日経新聞夕刊、米文学者越川芳明さんの4月25日の連載から。

『キューバの黒人信仰で司祭が行うイファ占いは、格言の宝庫だ。
 256通りある運勢のひとつには、「人間の体にとって魂とは、空を飛ぶ鳥の羽根のようなものだ」という格言がついている。
 いくら体が丈夫でも、魂が傷ついていると生きていけない、という意味で、心の大切さを述べたものだ。』

今日4月27日の毎日新聞書評、最相葉月著「セラピスト」を評した池澤夏樹さんの文章がとても興味深かった。その中から。

『ぼくには心は小さな窓がいくつか開いた家のように見える。ブラックボックスで、中の仕掛けはわからない。入ってゆくものがあって出てくるものがあるだけ。窓から覗いても内部の狭い範囲しか見えない。
 人のことを言っているのではない。自分の心もそういうものとしか思えないのだ。
 ・・・・・・
 絵画や箱庭の治療に効果があるのはそれが物語を紡ぐことだからか、という問いに中井(久夫)はそこには無理があると答えて、「言語は因果関係からなかなか抜けないのですね」と言う。
 描かれた絵を心の物語の挿絵にしてしまってはいけない。

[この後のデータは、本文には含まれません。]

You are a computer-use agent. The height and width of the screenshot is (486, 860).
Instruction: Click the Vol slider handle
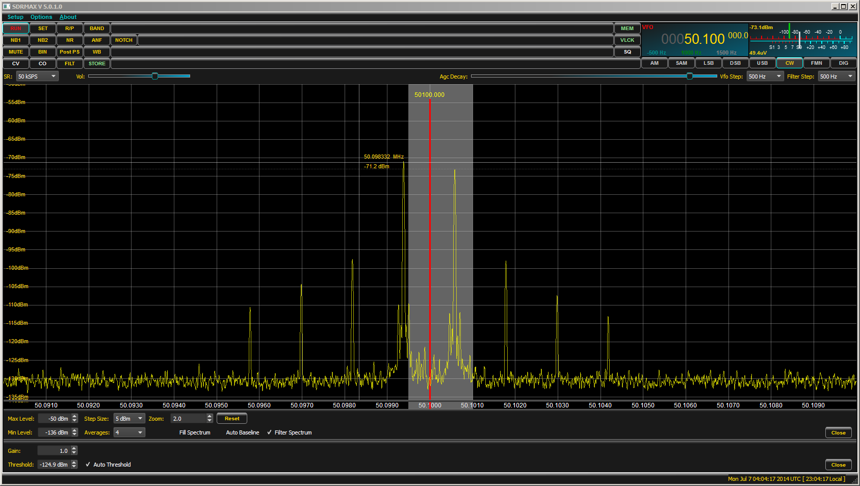(x=154, y=76)
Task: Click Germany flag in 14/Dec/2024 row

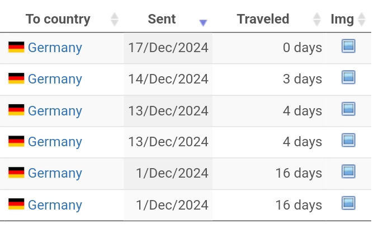Action: click(16, 78)
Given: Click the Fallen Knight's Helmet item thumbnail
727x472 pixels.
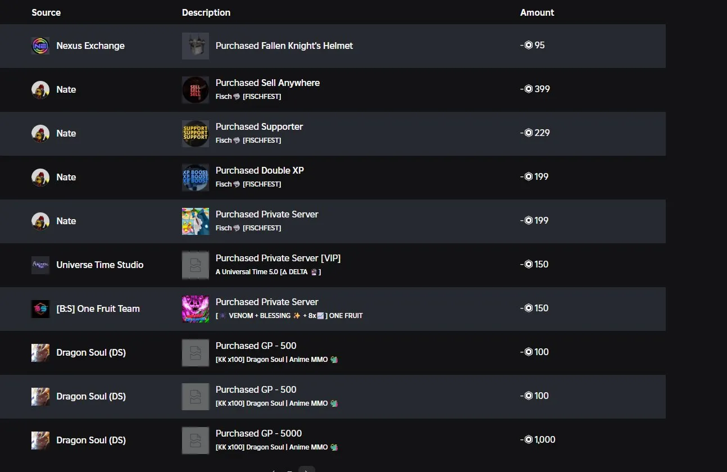Looking at the screenshot, I should click(195, 46).
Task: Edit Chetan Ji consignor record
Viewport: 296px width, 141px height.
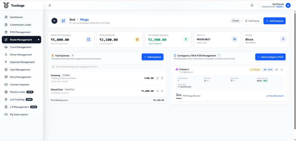Action: (x=277, y=70)
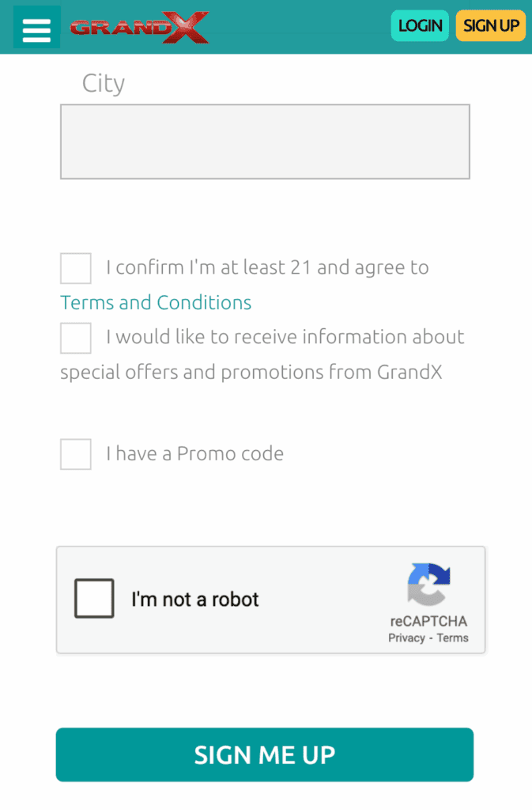Tick the Promo code checkbox
Image resolution: width=532 pixels, height=810 pixels.
[76, 454]
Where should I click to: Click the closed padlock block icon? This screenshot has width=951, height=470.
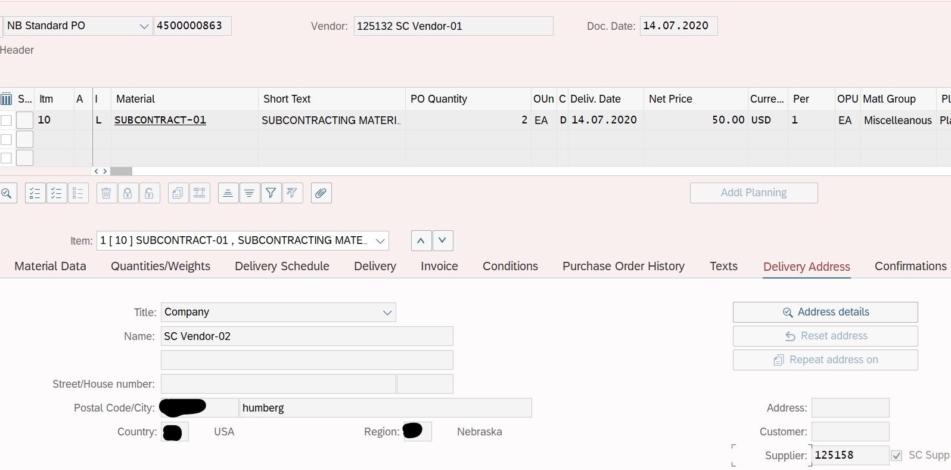pyautogui.click(x=128, y=193)
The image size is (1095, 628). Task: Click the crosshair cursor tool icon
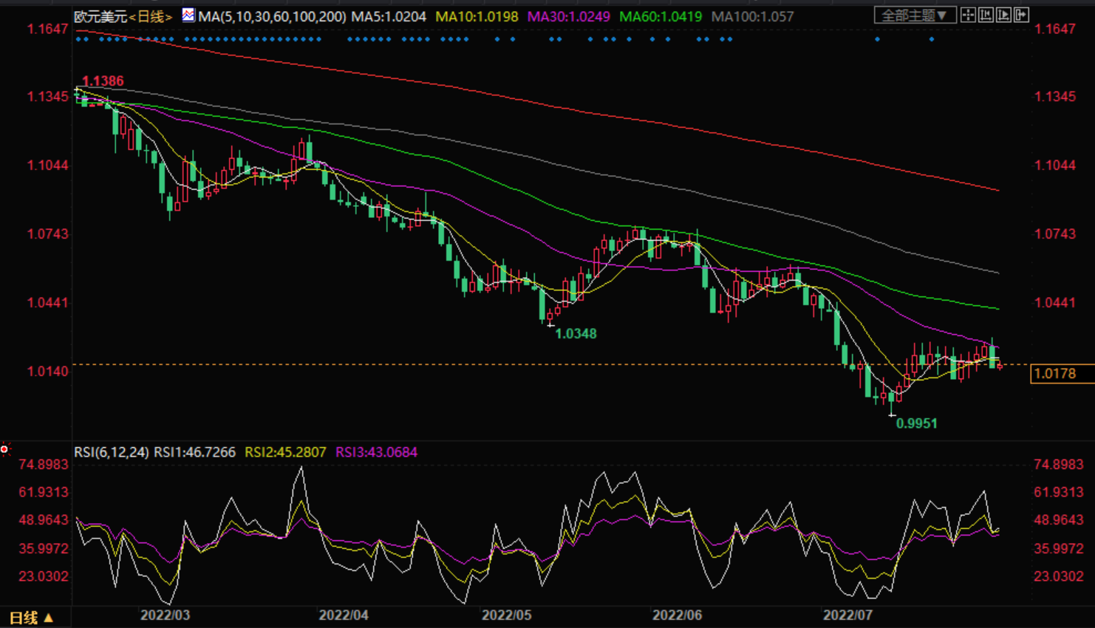[x=968, y=15]
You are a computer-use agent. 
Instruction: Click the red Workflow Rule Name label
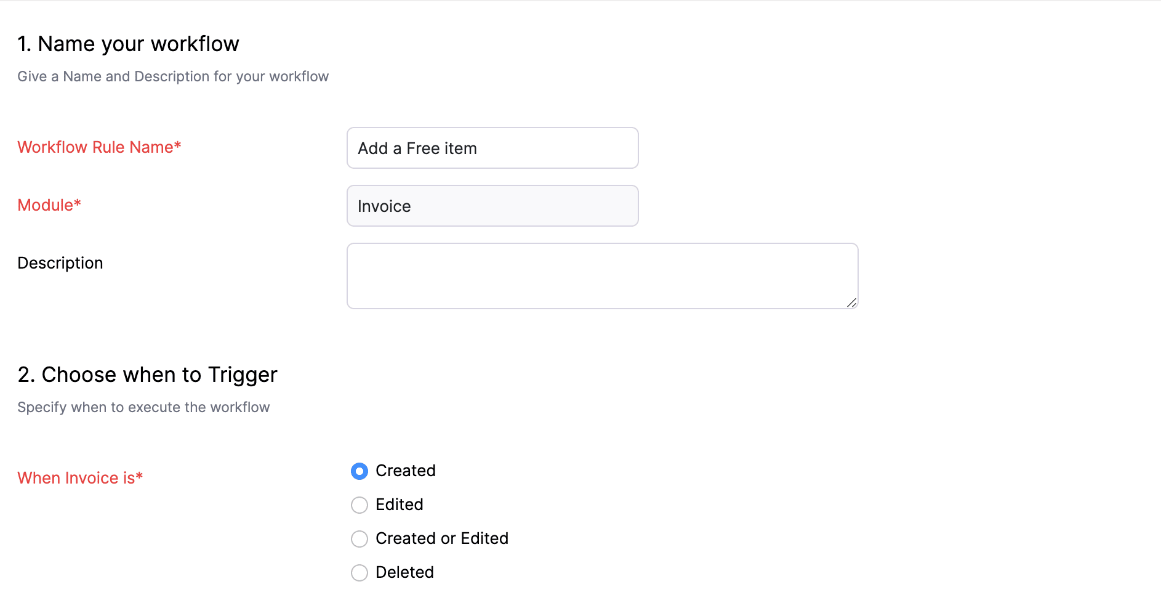point(99,147)
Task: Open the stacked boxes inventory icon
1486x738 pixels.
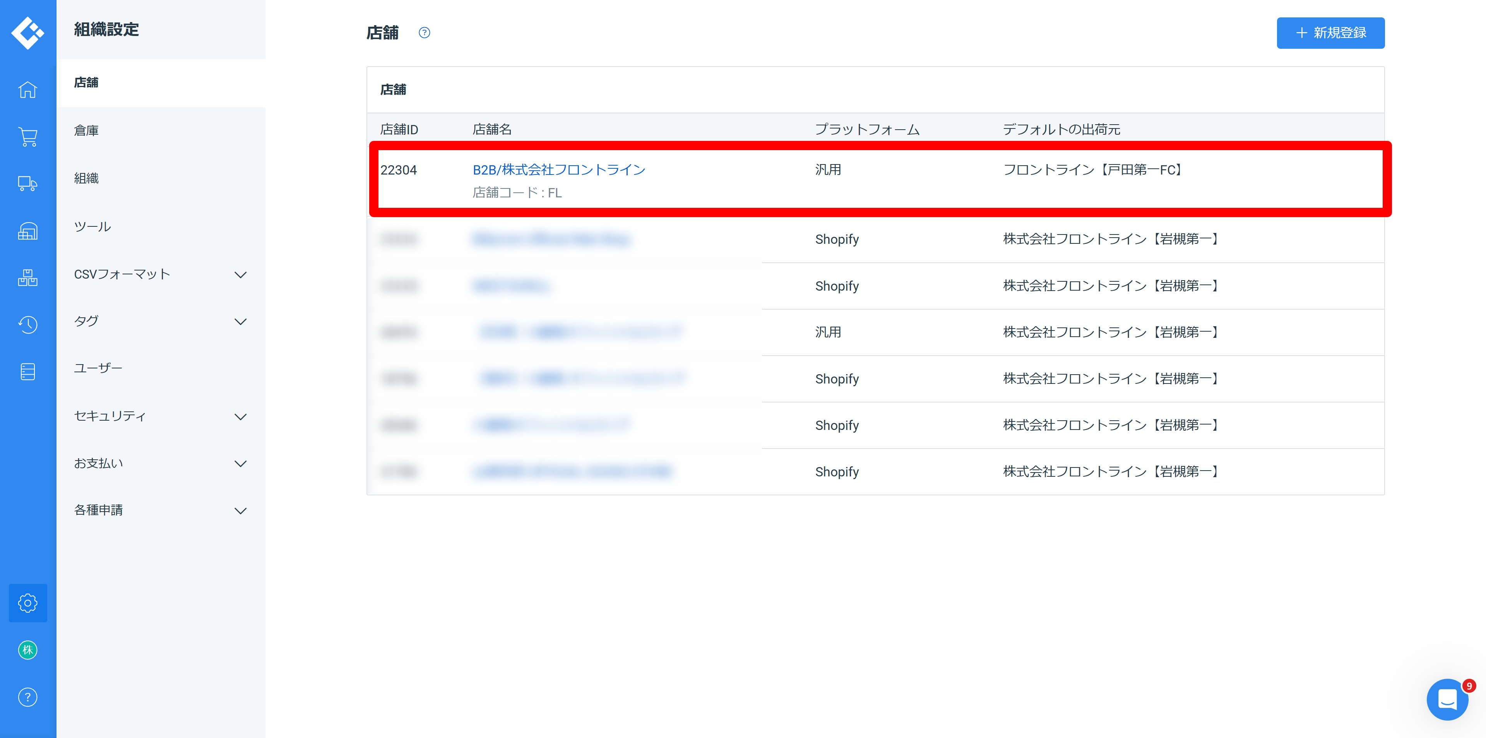Action: [28, 278]
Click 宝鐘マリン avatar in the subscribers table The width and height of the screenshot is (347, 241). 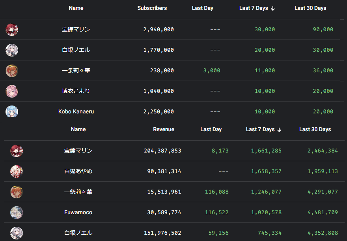point(12,30)
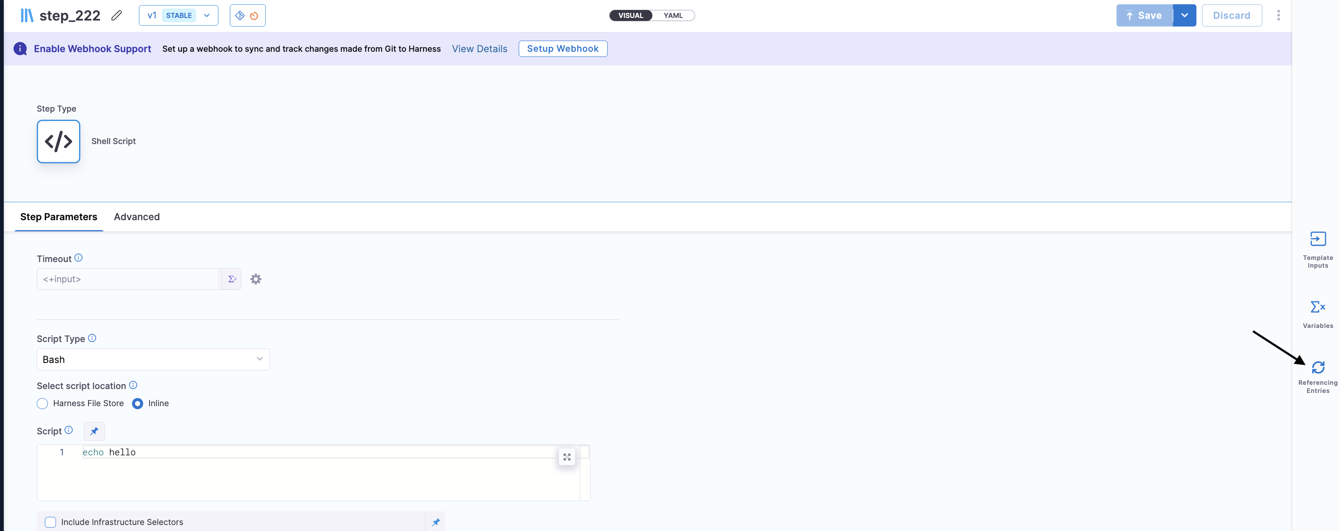Click the git sync status icons button

tap(247, 16)
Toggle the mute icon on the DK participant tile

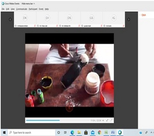click(x=35, y=26)
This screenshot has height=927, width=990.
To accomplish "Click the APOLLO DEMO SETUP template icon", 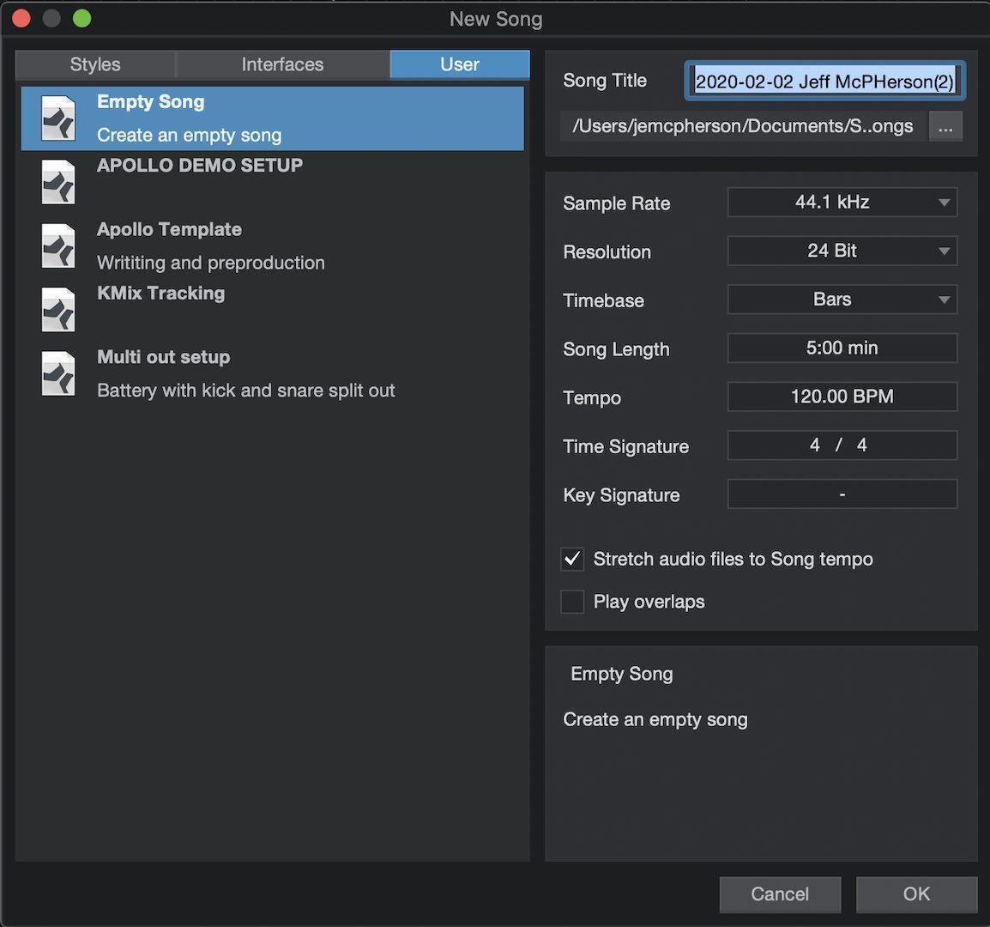I will pyautogui.click(x=57, y=182).
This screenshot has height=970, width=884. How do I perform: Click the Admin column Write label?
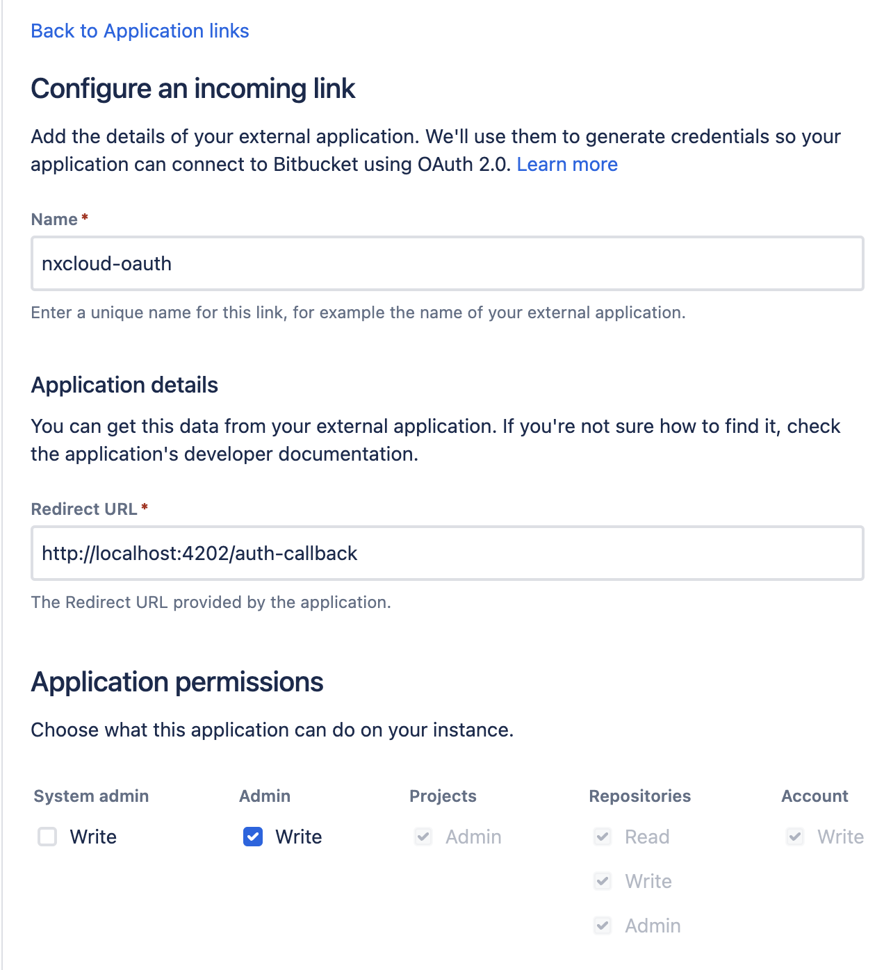tap(299, 837)
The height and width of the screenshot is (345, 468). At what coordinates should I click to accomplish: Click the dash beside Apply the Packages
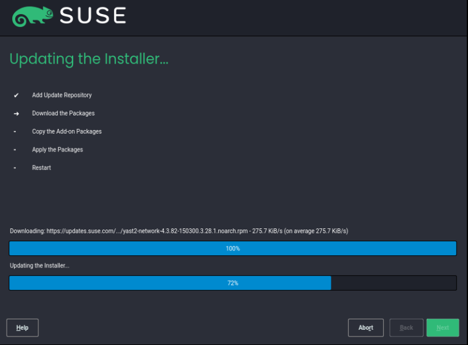15,150
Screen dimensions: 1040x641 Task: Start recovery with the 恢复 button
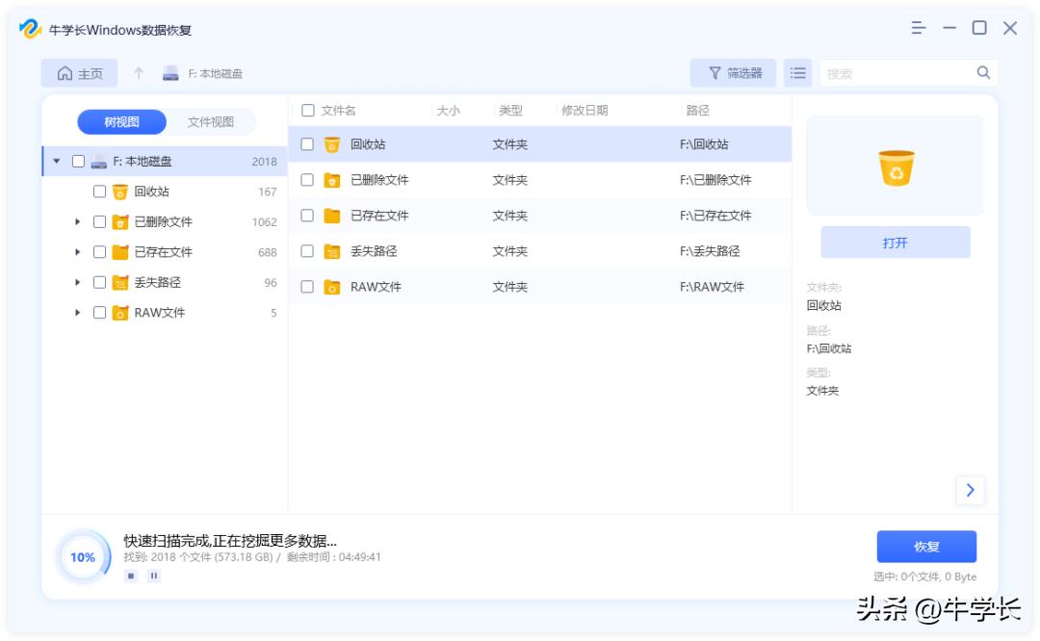tap(926, 546)
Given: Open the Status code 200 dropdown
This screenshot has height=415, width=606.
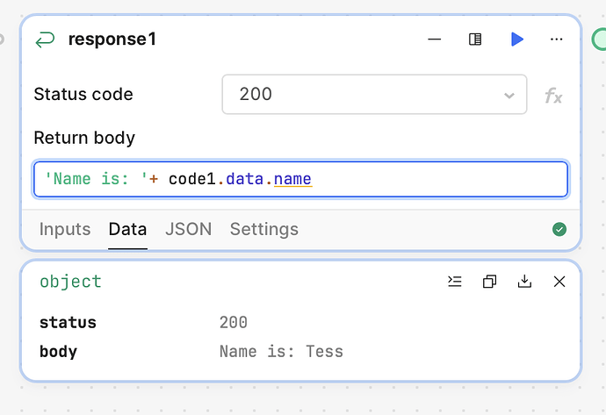Looking at the screenshot, I should pyautogui.click(x=374, y=95).
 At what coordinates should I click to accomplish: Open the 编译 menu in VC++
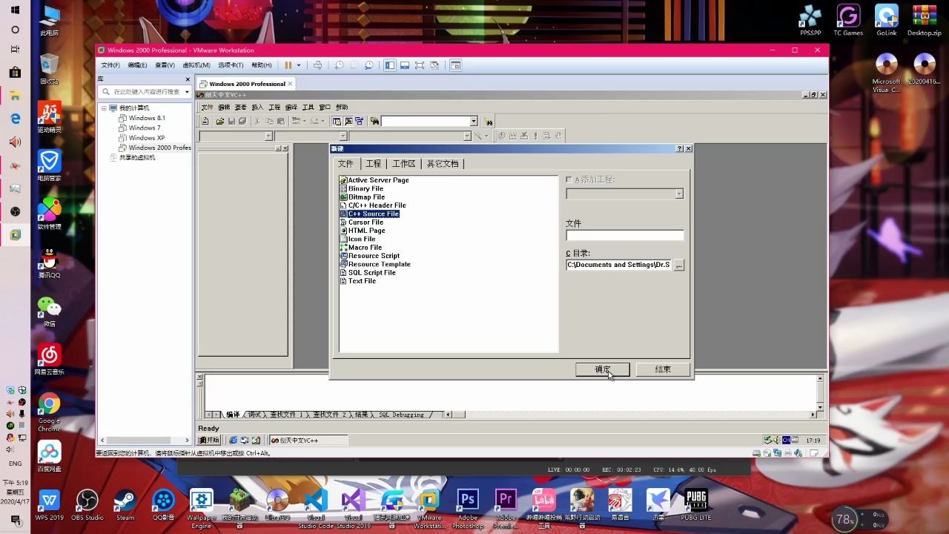coord(291,107)
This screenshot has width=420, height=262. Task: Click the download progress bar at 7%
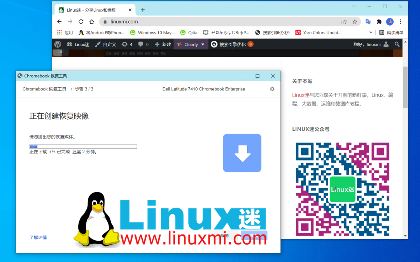tap(82, 146)
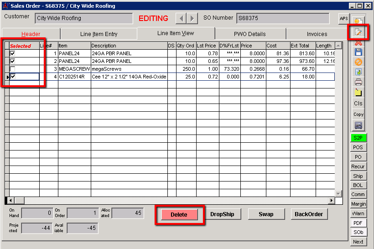This screenshot has height=249, width=374.
Task: Click the grid's vertical scroll up arrow
Action: click(338, 46)
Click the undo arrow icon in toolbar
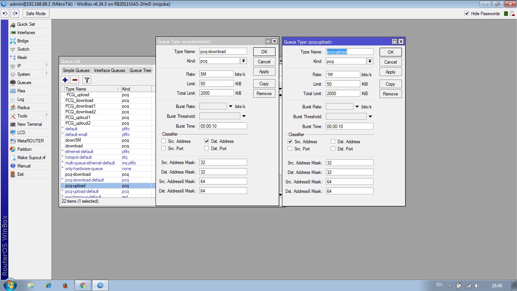 pyautogui.click(x=5, y=14)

村上春樹は河合隼雄と親しかった。彼の物語はあちこちに謎が残る。ひょっとして彼は物語を書きながら因果関係を抜けだそうとしたのではないか。『ねじまき鳥クロニクル』を大がかりな箱庭療法・絵画療法の成果と考えるとつじつまが合うのだが。』

雑誌「Number」852号はF1ドライバー、アイルトン・セナの特集。セナの広報担当を務めたベアトリス・アスンソンの「ゆったりとした時間を生きている人」という文章から。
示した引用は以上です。